→ **Explore the material**
A - Answer these questions using the review of the television drama Cardiac Arrest, one answer per line:
(i) How many parts does the drama have?
(ii) What post does the writer of the series hold?
(iii) What level had the favorite patient's potassium reached?
B - For each statement below, say yes or no depending on whether it agrees with the review of the television drama Cardiac Arrest, and quote the words of the review that decide it.
(i) John MacUre is the writer's real name.
(ii) Andrew attended the induction course for house officers.
(iii) The writer was commissioned after answering an advertisement in the BMJ.
C - Write a continuation of the review of the television drama Cardiac Arrest, picking up after its final sentence.

BEGIN Selected passage

Frightening realismBMJ 1994; 308 doi: http://dx.doi.org/10.1136/bmj.308.6936.1108 (Published 23 April 1994) Cite this as: BMJ 1994;308:1108
- L Dillner
It is the morning of the London preview of Cardiac Arrest, and John MacUre, the writer of this six part drama for prime time television, is fielding questions from journalists. MacUre (not his real name) is a senior house officer in medicine who was commissioned to write the series after replying to an advertisement placed by the producers in the BMJ. His story of junior doctors in the NHS differs from other hospital dramas in being frighteningly realistic.
Cardiac Arrest is set in a large city hospital run by inexperienced, chronically tired, and often callous young doctors who frequently make mistakes and seem cavalier in their eagerness to help patients meet their maker.
Andrew, the new and convincingly clueless house officer, is seen rewriting piles of drug charts, panicking when a patient arrests, and being bleeped in the middle of the night to flush an intravenous cannula. There was an induction course for house officers - but guess what - there was too much happening on the ward for him to go.
In fact the series manages to include most of the grievances of junior doctors - intrusive bleeps, closed canteens, cockroaches in the on call rooms, and wards run by nurses who are always off on tea breaks and respond to appeals for advice with “Well, you're the doctor.”
When Andrew's favourite patient dies after he has forgotten to chase up her electrolyte results (her potassium was over 7 mmol/l) he is reassured by his senior house officer in a scene that could reduce waiting lists faster than any government initiative.
“You come out of medical schools knowing bugger all - no wonder August is the killing season,” she says. “We all kill a few patients while we're learning.”

END Selected passage
BEGIN Source material

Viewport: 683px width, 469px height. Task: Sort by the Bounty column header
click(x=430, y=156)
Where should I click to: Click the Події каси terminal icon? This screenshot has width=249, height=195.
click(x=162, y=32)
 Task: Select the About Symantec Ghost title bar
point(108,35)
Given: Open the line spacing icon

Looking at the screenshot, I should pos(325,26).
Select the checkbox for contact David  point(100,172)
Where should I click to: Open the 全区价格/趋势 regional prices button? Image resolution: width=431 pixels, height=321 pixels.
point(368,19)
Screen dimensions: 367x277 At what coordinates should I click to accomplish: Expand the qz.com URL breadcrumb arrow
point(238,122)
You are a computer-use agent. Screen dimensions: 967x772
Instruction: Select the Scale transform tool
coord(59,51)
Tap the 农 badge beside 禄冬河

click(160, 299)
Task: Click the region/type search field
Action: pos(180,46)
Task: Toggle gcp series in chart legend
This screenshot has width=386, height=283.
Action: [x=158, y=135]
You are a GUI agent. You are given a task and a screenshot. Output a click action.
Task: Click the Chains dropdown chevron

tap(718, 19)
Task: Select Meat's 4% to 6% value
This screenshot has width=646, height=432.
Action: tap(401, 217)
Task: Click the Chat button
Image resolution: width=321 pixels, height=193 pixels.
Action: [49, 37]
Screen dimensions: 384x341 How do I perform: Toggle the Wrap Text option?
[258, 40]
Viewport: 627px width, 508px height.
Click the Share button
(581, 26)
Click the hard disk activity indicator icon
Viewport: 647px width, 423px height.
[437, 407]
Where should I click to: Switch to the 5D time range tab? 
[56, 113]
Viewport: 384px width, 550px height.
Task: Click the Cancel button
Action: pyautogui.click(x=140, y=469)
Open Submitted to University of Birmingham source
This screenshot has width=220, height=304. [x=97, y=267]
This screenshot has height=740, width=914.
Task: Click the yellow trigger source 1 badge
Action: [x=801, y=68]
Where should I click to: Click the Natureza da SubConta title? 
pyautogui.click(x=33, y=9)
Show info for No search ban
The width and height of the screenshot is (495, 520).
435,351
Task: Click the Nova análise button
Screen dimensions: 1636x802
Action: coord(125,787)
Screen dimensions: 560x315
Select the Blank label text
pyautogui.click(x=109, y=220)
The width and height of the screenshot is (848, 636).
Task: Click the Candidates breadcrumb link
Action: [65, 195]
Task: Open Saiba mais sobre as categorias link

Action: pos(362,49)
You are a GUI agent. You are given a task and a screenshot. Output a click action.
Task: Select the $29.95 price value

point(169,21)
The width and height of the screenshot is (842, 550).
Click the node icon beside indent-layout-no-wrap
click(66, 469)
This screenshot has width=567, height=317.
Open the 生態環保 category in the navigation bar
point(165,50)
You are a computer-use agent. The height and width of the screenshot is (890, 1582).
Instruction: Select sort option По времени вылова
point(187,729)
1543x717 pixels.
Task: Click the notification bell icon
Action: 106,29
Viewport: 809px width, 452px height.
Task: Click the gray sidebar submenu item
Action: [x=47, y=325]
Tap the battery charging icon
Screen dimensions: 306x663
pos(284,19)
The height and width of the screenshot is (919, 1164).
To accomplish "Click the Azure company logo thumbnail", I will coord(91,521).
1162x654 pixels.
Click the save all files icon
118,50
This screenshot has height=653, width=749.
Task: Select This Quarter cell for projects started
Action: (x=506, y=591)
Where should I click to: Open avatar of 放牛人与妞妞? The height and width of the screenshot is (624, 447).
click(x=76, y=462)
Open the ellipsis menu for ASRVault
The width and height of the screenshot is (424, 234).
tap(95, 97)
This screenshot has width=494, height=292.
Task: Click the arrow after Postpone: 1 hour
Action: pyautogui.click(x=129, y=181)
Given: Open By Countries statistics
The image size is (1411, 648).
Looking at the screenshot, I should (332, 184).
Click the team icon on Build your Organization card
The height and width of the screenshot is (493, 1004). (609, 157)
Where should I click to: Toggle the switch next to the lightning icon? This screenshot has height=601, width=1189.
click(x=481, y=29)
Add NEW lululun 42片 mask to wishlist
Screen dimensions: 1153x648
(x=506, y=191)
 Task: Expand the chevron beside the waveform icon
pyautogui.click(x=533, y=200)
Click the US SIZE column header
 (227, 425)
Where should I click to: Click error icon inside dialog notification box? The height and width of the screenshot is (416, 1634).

END Source material

→ **Answers in order**
A -
(i) Six.
(ii) He is a senior house officer in medicine.
(iii) Over 7 mmol/l.

B -
(i) No: "MacUre (not his real name)".
(ii) No: "there was too much happening on the ward for him to go."
(iii) Yes: "was commissioned to write the series after replying to an advertisement placed by the producers in the BMJ".

C -
To have told a less accurate story, MacUre tells the journalists, would have been to betray the people he works with. The journalists do not find this admission comforting. “How much of this is based on fact?” asks one journalist nervously. “It's based on realism,” says MacUre. “It gives an accurate portrayal of the working conditions of junior doctors so that hopefully the public will understand the pressures that we are under.”
One of the journalists is concerned about the effect such honesty will have on people who are about to go into hospital. “It worries me to hell that junior doctors are pressurised, leant upon, not always doing the job they should be doing, sometimes cheating - it's like being on an aircraft and being told the pilot is wildly drunk … It might scare people to death.” MacUre is unrepentant. “I think it would be patronising to think that the public couldn't accept what this shows,” he says. “It shows people who went into medicine wanting to get to know their patients and to be caring people - but the system makes this almost impossible.”
As an ambassador for junior doctors MacUre is articulate and compassionate. The series is compelling, but so fast and in places so angry that it is not a foregone conclusion that the public will buy his message. In parts it retells the mythology that all junior doctors revel in - incidents that seem hilarious in the bar but look a bit heartless on the television screen. When Claire, the beautiful but brittle senior house officer on Andrew's firm, suggests that a “pine box” rather than antibiotics should be prescribed for a man dying of a mesothelioma you feel that sleep deprivation would be too good for her.
MacUre is confident that people will gradually see that behind every monster lurks a well meaning medic. He says that every junior doctor who has seen the series is delighted that the public will see what it's like for them at last. The public may be less delighted.